Brano estratto —
.....

Abitare è coltivare e custodire. Cosa custodisci? Ciò che è tuo lo coltivi, lo
costruisci. Ciò che non è tuo sei chiamato a custodirlo. Proprio perché non è
tuo, non puoi costruirlo, non puoi essere tu a dirigere a dettare tempi e tappe.
Ma puoi custodire. Proteggere, innaffiare, conservare…
In comunità è sempre presente il binomio tra educatori e
custodi. Gli educatori, giustamente, vorrebbero essere educatori. Ma ci sono
mille situazioni in cui non si riesce ad essere educatori. Perché l’altro non
vuole, perché scappa, perché non accetta, perché non riesce. Cosa resta di
fronte a questo? Resta l’idea di scacciare. L’accoglienza si, ma questo ragazzo
non può più stare qui. Gli immigrati si, ma gli egiziani no. Gli egiziani si,
ma lui no. E’ per proteggerlo. E’ perché ha superato il limite. E’ per
proteggere gli altri. L’unica soluzione che ci resta è rimuovere il problema.
Per rimuovere il disagio che non sappiamo affrontare. A volte è davvero l’unica
cosa che si può fare. Ma c’è un’altra possibilità. C’è la possibilità di
scegliere di abitare con. Di custodire e proteggere anche ciò che non vuole
essere accolto. Difficilissimo nella
pratica. Il vero eroismo. Ma,
complessivamente, forse è l’unica strada.
Ma l’altro non è un oggetto. Non siamo solo noi i destinatari
dei messaggi.
La guerra. Una bomba uccide i figli ad una madre. Se quella
mamma dice: da domani io prendo un mitra e inizio a sparare a chiunque... noi,
umanamente, che diciamo? Non è giusto, ma lo capiremmo...
Il testo biblico non dice a quella donna: ti capisco. Non lo
dice, perché Dio la ama. Dio dice a
quella donna “non farlo”. Non fare del dolore ingiusto che hai subito una
giustificazione per fare il male. Non farlo. Perché non solo ti metterai a
distruggere, ma alla fine ti autodistruggerai.
Geremia. Lettera agli esiliati. Ad un popolo esiliato Dio dice: Costruite case ed abitatele. Piantate orti
e mettete al mondo figli. Moltiplicatevi. Lì dove siete. Cercate il benessere
del paese in cui vi ho fatto deportate. Pregate il Signore per esso, perché dal
suo benessere dipende il vostro benessere.

.....

Dati estratti —
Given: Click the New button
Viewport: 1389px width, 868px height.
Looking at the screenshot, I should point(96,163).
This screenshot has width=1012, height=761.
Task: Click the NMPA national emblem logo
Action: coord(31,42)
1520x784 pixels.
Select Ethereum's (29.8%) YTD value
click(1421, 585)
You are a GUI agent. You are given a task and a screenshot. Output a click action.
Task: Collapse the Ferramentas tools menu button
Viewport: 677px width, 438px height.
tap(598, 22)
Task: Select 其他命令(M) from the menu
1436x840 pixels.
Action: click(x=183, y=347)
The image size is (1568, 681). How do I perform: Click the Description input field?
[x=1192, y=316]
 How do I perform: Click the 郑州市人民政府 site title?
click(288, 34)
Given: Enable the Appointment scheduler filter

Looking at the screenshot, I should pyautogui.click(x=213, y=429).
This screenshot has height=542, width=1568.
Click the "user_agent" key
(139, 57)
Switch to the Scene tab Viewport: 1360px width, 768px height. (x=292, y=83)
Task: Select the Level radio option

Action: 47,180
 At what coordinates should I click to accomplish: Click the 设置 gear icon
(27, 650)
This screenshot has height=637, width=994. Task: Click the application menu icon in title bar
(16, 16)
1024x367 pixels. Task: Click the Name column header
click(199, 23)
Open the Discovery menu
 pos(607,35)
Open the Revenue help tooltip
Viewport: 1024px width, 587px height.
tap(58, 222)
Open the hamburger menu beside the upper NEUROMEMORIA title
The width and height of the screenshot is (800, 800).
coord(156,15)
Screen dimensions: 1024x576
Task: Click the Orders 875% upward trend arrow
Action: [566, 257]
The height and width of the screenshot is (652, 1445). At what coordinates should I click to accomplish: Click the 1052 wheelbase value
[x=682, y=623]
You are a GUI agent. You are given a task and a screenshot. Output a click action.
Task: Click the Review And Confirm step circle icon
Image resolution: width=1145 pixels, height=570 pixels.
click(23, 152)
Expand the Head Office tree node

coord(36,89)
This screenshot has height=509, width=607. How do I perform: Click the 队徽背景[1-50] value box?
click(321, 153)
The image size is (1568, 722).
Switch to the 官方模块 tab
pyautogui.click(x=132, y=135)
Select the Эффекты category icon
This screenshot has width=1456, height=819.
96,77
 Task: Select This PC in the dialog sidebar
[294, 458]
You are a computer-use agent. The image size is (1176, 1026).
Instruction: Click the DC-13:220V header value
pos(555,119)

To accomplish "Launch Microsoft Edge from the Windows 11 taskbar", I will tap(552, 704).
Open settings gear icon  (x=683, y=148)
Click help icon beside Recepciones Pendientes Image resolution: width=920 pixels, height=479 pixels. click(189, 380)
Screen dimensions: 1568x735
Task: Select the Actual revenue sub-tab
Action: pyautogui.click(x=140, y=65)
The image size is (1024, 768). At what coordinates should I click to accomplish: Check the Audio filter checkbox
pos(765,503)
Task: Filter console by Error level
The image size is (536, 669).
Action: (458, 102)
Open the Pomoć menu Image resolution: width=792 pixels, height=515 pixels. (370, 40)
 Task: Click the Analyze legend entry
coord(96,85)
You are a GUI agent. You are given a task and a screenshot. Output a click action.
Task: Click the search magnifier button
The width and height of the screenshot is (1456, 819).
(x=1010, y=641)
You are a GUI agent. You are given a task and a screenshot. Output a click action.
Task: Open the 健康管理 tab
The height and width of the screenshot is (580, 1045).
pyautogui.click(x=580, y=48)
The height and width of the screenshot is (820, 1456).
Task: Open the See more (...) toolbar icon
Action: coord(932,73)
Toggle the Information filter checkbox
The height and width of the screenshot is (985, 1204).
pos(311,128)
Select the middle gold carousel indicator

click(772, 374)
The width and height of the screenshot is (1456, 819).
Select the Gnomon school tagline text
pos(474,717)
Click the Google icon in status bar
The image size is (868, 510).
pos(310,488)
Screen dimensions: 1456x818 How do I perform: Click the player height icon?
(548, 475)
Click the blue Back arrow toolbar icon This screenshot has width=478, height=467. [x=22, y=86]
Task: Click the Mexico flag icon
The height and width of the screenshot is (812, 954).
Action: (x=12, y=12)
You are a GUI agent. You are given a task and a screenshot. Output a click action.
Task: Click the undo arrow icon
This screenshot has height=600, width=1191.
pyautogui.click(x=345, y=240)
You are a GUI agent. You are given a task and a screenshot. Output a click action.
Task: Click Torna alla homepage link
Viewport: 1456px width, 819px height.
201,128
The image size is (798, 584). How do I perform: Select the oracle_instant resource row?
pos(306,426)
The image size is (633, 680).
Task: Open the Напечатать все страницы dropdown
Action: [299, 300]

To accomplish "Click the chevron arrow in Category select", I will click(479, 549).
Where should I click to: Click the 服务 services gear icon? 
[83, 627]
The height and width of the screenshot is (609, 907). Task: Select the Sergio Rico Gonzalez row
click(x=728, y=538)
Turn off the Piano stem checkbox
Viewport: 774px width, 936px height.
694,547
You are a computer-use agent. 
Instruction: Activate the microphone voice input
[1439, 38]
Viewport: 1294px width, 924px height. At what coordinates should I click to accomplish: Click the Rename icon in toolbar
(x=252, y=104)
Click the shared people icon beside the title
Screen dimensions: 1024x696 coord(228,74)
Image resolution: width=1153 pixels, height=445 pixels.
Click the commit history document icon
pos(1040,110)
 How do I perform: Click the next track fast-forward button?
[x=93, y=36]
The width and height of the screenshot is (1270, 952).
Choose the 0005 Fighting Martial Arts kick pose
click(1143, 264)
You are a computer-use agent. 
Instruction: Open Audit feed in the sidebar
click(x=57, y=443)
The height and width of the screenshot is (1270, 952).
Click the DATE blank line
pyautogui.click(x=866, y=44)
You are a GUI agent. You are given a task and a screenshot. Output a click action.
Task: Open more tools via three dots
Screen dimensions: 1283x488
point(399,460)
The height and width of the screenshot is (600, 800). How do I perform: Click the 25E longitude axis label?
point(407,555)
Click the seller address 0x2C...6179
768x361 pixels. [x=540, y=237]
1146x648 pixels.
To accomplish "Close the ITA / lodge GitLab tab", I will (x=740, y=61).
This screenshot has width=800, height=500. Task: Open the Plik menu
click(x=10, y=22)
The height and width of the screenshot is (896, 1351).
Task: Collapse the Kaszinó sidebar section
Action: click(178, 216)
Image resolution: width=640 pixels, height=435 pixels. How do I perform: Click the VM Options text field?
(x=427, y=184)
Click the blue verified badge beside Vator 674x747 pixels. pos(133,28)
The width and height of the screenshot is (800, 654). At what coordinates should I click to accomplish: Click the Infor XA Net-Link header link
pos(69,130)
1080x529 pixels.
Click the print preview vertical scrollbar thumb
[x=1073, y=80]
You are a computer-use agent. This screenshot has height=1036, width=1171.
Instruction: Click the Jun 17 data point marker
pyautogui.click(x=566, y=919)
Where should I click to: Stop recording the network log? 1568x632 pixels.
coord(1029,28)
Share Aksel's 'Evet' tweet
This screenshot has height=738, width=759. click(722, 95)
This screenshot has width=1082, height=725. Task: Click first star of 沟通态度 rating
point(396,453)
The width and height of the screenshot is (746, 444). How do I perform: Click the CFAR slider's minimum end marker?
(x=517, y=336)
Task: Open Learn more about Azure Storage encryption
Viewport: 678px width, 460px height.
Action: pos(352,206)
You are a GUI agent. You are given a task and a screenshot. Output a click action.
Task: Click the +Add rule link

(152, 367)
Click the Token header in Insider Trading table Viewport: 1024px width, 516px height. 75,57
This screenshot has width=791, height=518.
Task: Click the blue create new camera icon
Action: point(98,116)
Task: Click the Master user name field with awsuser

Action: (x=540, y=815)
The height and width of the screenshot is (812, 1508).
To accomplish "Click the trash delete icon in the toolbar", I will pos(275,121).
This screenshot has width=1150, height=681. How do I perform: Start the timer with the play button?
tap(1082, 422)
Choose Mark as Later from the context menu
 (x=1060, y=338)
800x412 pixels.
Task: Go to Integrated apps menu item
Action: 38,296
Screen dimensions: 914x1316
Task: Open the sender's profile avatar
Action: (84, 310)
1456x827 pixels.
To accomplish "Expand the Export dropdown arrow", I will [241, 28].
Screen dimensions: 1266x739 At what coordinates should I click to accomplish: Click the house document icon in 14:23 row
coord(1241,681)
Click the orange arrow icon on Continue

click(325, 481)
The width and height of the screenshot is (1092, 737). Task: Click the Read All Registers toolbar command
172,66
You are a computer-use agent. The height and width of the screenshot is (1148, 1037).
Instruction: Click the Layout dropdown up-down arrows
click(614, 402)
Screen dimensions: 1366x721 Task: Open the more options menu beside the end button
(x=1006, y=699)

.....

Esercizi da svolgere —
(1) Trascrivi dal brano estratto il tratto che va da "Ma l’altro non" fino a "ma lo capiremmo...".
(2) Nel brano estratto, che cosa dice Dio alla madre a cui una bomba ha ucciso i figli?

Risposte —
(1)
Ma l’altro non è un oggetto. Non siamo solo noi i destinatari
dei messaggi.
La guerra. Una bomba uccide i figli ad una madre. Se quella
mamma dice: da domani io prendo un mitra e inizio a sparare a chiunque... noi,
umanamente, che diciamo? Non è giusto, ma lo capiremmo...

(2) Le dice: «non farlo».